地址

https://leetcode.com/problems/find-minimum-in-rotated-sorted-array-ii/

题目

Suppose an array sorted in ascending order is rotated at some pivot unknown to you beforehand.

(i.e., [0,1,2,4,5,6,7] might become [4,5,6,7,0,1,2]).

Find the minimum element.

The array may contain duplicates.

Example 1:

Input: [1,3,5]
Output: 1

Example 2:

Input: [2,2,2,0,1]
Output: 0

Note:

• This is a follow up problem to Find Minimum in Rotated Sorted Array.
• Would allow duplicates affect the run-time complexity?

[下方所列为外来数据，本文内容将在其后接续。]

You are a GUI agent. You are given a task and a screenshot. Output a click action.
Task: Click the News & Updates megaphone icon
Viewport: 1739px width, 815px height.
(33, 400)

How and why?

思路

对于rotate后的数组，里面的元素大概长这样[5,5,5,6,7,...,1,2,3,4,5,5,5,5]（数组内可能有重复元素），所以数组中最小元素a[i]显然是第一个大于a[0]的数。

可以看出，a[i]左边的元素都大于等于a[0]，a[i]及a[i]右边的元素都小于等于a[0]。所以我们可以通过二分查找i。

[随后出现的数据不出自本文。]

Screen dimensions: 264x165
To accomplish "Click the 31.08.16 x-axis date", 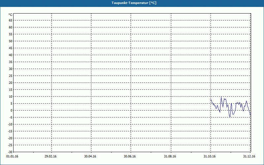I will 170,156.
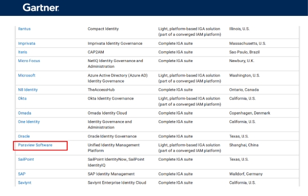Select the Unified Identity Management Platform cell
Image resolution: width=308 pixels, height=196 pixels.
click(113, 148)
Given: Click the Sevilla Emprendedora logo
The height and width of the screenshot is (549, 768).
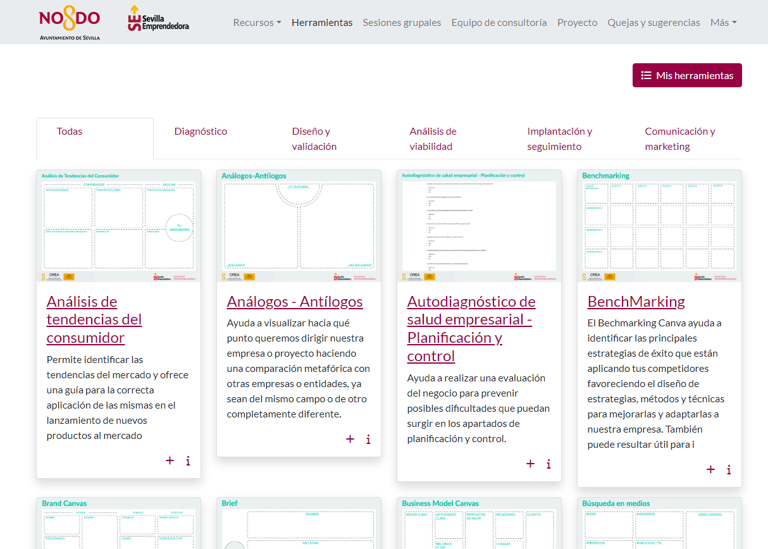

但是由于a[i]的左右两边都存在可能等于a[0]的元素，二分时不好区分，所以要先处理掉数组最右边和a[0]相等的元素（也就是修改二分的上界）。

代码

class Solution {
public:
    int findMin(vector<int>& a) {
        if(a.size()==1) return a[0];
        int l=1,r=a.size()-1;
        while(r>1&&a[r]==a[0]) --r;
        if(r==0||a[r] > a[0]) return a[0];
        while(l<r)
        {
            int mid=l+r>>1;
            if(check(mid, a))
                l=mid+1;
            else
                r=mid;
        }
        return a[r];
    }
    
    bool check(int x, vector<int>& a)
    {
        return a[x]>=a[0];
    }
};